HeFFTe Library: Scalable Distributed FFTs

Updated 3 February 2026

HeFFTe library is a highly efficient distributed multidimensional FFT solution for heterogeneous HPC, supporting arbitrary processor decompositions.
It offers a templated C++ API for both uniform and non-uniform load balancing, enabling customizable grid mappings and backend selections.
Its integration in imaging pipelines like RICK 2.0 demonstrates significant performance improvements and reduced communication overhead at scale.

HeFFTe (“Highly Efficient FFT for Exascale”) is a library providing distributed multidimensional Fast Fourier Transforms (FFTs) targeted at high-performance computing (HPC) environments with arbitrary processor decompositions and heterogeneous accelerator support.
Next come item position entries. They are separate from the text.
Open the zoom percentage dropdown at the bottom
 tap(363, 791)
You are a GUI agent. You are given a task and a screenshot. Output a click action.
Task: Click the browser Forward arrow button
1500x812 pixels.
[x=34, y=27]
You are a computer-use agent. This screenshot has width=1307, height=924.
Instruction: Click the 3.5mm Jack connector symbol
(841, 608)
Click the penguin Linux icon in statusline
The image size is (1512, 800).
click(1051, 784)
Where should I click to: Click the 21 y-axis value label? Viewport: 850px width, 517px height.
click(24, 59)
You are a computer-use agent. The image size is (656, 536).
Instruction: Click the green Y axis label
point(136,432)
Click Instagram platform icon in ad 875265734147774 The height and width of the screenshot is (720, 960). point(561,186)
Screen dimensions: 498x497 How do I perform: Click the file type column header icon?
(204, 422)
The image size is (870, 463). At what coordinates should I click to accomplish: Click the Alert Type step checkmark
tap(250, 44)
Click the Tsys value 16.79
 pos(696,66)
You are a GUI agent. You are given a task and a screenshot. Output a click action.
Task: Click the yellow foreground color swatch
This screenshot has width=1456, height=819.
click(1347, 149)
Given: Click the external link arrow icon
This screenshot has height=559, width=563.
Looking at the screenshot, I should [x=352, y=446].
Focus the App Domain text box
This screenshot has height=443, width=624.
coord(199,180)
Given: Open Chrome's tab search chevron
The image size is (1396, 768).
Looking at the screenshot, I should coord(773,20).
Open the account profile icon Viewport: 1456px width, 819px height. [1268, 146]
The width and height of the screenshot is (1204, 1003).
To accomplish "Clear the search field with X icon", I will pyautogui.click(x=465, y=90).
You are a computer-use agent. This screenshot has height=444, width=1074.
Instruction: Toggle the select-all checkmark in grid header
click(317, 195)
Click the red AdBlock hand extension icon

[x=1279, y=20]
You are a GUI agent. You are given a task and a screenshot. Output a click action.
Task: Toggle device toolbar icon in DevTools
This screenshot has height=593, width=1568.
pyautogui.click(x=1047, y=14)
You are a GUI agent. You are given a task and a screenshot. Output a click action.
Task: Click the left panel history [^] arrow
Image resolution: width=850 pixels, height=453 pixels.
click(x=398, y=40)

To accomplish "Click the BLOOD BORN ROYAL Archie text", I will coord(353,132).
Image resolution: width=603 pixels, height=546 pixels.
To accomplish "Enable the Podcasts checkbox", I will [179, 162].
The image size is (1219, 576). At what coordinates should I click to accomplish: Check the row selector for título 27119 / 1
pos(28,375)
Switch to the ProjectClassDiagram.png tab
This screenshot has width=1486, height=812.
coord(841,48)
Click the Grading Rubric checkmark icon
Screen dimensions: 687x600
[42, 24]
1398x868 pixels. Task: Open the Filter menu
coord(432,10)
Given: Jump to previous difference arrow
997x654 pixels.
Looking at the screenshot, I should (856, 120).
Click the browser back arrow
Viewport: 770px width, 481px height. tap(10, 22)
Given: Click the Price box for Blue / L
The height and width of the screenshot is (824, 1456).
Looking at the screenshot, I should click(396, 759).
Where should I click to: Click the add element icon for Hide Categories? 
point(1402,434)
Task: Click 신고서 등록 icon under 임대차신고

Designed to address the scalability and portability challenges inherent to modern scientific workflows—such as radio astronomy imaging at exascale—HeFFTe enables efficient execution of large-scale FFTs across diverse computational architectures, including multi-core CPUs and GPUs. Its adoption within complex imaging pipelines, such as the RICK 2.0 system for SKA-scale radio telescopes, exemplifies its role in overcoming communication and scalability bottlenecks while delivering high and portable performance (Lacopo et al., 27 Jan 2026).

1. Core Functionality and Programming Interface

HeFFTe is built around the provision of fully distributed, multidimensional FFTs accommodating a variety of processor grid decompositions—including slab, pencil, and brick layouts. Unlike FFTW-MPI, which restricts users to uniform domain splits, HeFFTe enables both uniform and non-uniform 1D/2D/3D decompositions, facilitating customized load balancing strategies tuned to application-specific data and workflow requirements.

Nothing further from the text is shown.